Alexander Ewald, Enid News & Eagle, Okla.
·3 min read

Apr. 8—Chisholm High School's top two administrators are leaving the district after this school year.

Principal Shane Dent and Assistant Principal/Athletic Director Joey Reinart both have resigned, which Chisholm Public Schools Board of Education approved on Wednesday.

The resignations will go into effect June 30, Chisholm Superintendent Chad Broughton said.

Dent is leaving Chisholm to become principal at Ponca City High School, its district announced last week. Dent served as CHS principal since 2015 and aws middle school principal from 2006 to 2014. He also was principal at Sayre High School, as well as a teacher at Longfellow Middle School in Enid.

No reason was given for Reinart's resignation. He also was CHS' head football coach since 2009. He became assistant principal/athletic director in 2013.

The board also approved hiring their replacements on Wednesday.

Effective July 1, Angela Avila will begin her job as the high school's principal, and Gary Riley will take the assistant principal and athletic director post.

Avila currently is principal at Hennessey High School and Middle School, according to the district's website.

Brett Barnes, eighth-grade science teacher and dean of students at Chisholm Middle School, also was hired as the school's principal.

No football coach was hired Wednesday, and the position still remains open.

Chisholm's board also voted unanimously to pursue possible litigation against the State Board of Education for its decision last month to equalize funding for public schools and charter schools.

Chisholm board members also adopted a resolution demanding the state board rescind its decision, which was called "overreaching, illegal and unconstitutional."

In an attempt to settle a 2017 lawsuit against Oklahoma Public Charter School Association, the state board on March 25 narrowly voted for charter schools and public schools to receive equal distribution of property tax dollars.

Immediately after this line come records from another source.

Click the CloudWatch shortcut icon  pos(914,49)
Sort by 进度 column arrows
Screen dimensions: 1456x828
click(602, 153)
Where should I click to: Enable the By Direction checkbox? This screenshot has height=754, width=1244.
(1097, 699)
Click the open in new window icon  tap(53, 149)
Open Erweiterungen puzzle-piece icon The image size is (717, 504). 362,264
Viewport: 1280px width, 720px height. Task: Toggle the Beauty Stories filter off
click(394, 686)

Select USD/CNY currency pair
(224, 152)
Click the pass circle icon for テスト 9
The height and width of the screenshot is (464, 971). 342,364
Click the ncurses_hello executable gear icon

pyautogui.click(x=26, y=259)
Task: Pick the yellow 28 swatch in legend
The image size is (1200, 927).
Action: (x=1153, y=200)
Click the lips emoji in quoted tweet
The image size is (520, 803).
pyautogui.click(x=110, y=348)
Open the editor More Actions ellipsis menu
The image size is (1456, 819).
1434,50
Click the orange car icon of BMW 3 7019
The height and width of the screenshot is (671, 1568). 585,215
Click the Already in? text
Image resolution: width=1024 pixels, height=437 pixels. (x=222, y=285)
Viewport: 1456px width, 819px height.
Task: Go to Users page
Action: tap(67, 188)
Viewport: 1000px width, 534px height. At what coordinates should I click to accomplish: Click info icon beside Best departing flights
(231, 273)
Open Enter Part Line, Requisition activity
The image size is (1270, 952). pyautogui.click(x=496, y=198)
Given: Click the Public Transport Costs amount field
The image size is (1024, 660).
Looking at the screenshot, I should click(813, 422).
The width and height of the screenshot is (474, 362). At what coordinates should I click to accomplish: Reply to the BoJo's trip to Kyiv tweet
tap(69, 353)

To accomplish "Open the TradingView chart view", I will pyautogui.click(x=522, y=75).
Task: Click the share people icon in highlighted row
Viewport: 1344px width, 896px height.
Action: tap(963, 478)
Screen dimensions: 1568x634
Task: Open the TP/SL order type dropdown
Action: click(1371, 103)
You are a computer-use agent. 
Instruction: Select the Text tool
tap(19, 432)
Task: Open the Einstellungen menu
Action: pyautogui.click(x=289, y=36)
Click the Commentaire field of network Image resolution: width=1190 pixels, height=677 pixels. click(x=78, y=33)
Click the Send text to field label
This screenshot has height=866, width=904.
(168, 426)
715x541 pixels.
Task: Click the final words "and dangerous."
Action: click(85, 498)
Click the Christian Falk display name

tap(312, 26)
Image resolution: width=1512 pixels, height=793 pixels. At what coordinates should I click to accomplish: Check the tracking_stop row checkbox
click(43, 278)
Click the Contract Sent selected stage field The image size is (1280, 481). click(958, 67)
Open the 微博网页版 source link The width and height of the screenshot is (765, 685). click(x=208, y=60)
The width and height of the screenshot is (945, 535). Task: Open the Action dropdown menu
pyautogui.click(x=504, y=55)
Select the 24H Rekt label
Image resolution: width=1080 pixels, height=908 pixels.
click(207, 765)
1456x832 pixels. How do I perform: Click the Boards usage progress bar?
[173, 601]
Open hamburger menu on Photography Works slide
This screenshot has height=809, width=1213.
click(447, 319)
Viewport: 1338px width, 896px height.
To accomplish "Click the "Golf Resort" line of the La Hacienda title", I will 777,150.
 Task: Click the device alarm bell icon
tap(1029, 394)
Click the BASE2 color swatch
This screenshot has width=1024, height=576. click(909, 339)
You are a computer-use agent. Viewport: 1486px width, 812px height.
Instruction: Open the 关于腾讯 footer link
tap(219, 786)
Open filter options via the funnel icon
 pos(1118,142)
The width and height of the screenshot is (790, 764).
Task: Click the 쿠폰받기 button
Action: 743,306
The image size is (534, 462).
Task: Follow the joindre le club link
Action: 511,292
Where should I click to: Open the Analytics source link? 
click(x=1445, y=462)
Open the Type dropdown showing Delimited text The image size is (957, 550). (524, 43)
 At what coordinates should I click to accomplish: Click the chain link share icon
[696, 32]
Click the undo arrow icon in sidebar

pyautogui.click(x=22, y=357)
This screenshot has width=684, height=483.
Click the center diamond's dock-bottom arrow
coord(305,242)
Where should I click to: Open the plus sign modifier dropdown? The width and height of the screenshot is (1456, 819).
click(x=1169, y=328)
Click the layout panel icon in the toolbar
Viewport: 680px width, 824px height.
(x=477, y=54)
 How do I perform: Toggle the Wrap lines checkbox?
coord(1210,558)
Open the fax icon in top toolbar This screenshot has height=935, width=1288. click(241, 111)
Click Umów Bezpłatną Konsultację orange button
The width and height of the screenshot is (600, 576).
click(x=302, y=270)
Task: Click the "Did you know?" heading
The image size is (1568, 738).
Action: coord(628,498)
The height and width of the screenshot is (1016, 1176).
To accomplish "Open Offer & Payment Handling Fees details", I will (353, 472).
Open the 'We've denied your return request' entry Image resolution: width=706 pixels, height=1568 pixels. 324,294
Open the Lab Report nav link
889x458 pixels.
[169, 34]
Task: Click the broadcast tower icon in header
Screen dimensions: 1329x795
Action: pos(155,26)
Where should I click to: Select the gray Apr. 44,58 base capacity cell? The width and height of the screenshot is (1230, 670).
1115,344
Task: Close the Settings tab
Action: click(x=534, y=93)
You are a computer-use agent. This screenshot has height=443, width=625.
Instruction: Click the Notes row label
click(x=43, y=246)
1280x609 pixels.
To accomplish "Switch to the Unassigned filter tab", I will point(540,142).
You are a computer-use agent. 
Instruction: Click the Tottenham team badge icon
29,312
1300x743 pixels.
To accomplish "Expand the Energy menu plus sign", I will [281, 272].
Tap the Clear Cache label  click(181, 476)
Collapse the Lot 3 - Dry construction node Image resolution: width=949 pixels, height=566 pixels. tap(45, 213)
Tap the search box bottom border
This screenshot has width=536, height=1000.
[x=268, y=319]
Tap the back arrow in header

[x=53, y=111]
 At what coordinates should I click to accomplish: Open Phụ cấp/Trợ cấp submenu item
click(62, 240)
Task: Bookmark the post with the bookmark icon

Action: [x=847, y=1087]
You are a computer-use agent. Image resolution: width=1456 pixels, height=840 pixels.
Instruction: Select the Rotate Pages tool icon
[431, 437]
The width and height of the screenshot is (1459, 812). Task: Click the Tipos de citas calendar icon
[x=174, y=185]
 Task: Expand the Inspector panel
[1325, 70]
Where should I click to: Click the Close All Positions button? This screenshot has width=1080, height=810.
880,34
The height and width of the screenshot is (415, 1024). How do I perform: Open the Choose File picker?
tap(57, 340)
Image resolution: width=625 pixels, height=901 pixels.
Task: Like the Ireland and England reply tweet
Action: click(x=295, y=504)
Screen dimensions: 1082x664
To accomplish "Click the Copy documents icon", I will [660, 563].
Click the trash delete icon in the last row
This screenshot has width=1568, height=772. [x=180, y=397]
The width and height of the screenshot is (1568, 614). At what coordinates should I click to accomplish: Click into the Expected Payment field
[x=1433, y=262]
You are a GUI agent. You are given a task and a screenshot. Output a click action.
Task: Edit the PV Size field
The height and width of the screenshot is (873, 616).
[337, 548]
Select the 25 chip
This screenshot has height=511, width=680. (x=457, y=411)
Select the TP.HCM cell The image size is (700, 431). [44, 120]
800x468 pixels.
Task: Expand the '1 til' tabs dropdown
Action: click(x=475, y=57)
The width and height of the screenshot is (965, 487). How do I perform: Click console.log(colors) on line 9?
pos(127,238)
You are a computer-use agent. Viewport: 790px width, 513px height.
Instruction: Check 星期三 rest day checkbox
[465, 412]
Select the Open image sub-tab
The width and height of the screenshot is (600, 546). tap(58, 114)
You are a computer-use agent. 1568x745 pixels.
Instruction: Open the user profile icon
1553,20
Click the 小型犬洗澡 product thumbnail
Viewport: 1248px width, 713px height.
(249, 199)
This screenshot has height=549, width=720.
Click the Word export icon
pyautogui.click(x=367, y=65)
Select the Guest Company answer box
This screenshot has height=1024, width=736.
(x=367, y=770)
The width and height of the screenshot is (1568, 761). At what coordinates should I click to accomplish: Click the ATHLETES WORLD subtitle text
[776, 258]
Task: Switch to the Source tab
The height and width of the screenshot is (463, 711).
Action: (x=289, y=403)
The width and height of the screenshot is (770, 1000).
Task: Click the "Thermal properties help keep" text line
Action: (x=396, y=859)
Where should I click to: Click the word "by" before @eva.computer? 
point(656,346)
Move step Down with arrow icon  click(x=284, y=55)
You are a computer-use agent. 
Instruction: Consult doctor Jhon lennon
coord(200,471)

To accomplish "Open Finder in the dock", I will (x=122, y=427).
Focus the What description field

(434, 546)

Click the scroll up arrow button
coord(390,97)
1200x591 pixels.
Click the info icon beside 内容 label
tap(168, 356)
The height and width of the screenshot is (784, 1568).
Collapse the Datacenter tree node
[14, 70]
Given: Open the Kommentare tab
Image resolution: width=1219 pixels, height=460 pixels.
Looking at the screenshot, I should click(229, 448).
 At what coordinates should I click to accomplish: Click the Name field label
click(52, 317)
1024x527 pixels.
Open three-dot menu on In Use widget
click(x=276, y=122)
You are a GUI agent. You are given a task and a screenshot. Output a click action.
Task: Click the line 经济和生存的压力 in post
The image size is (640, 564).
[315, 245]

State Superintendent Joy Hofmeister sharply criticized the decision and voted against the resolution, and the two state's biggest school districts sued to prevent the new funding plan from being implemented.

Chisholm would follow separate lawsuits filed last week by Tulsa Public Schools and Oklahoma City Public Schools, which are both asking for an injunction to block the plan's July 1 start date while they seek court decisions.

Broughton told board members that attorney groups are trying to bring forth a lawsuit with other smaller school districts across Oklahoma.

"We don't have a whole lot of skin in this fight, to be honest with you, not compared to the millions of dollars other districts will lose," Broughton said. "But if they lose it, everybody's going to lose — except for the charter schools."

Enid Public Schools Superintendent Darrell Floyd said Thursday he plans to recommend this month to EPS Board of Education that the district also take possible legal action against the state board.

Ewald is copy editor and city/education reporter for the Enid News & Eagle.